— begin —
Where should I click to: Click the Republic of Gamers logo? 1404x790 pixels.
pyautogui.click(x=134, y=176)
— end —
— begin —
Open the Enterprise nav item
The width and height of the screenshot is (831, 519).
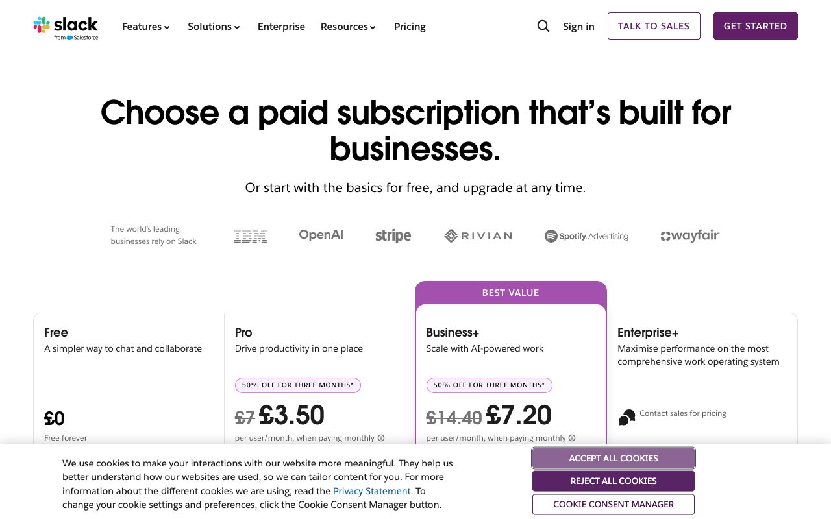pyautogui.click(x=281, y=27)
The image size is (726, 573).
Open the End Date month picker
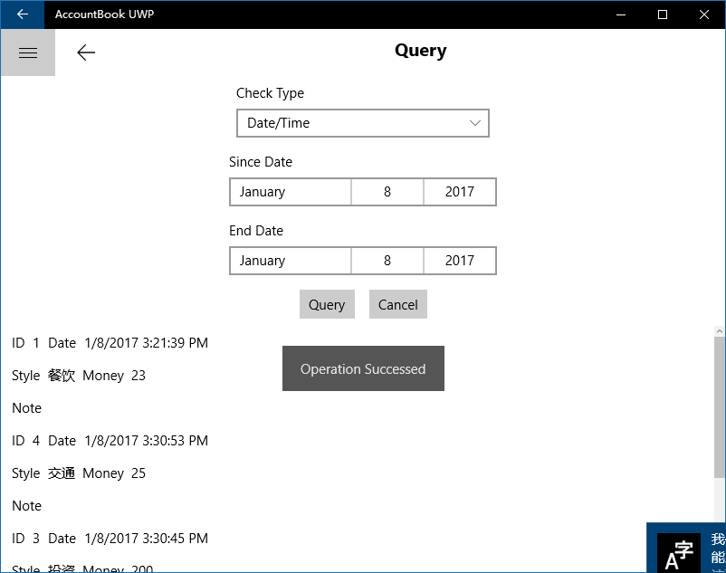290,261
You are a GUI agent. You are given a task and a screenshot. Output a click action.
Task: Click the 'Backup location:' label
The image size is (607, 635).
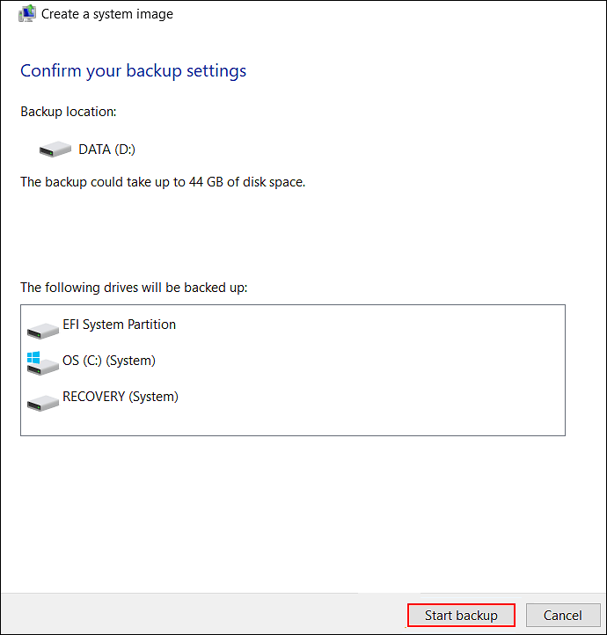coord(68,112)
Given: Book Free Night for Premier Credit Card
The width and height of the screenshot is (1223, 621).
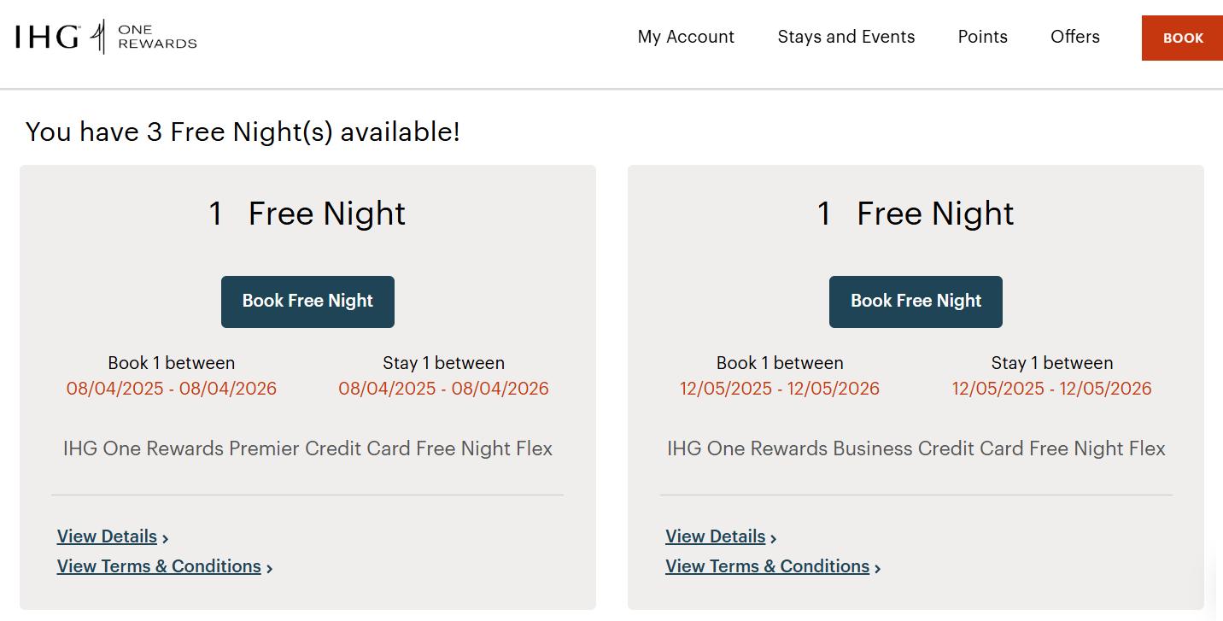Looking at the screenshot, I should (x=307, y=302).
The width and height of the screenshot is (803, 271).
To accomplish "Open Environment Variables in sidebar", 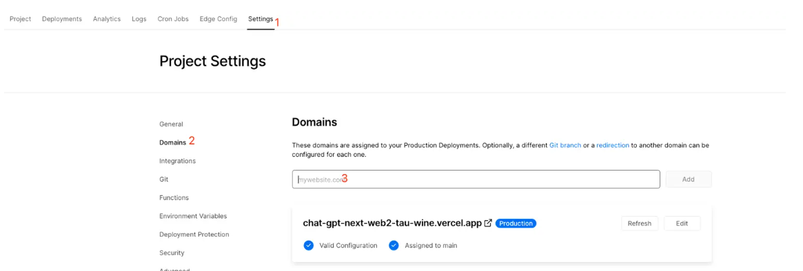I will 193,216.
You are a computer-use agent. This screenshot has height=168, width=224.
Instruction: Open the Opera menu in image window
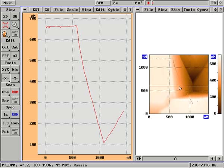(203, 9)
— end —
- Task to complete
Rewrite the lines starting at "Where should I" and ending at "pyautogui.click(x=134, y=176)", putting "emblem" in place of "logo" and keeping everything else the same. Give only those lines.

- Expected answer
Where should I click to: Click the Republic of Gamers emblem? 1404x790 pixels.
pyautogui.click(x=134, y=176)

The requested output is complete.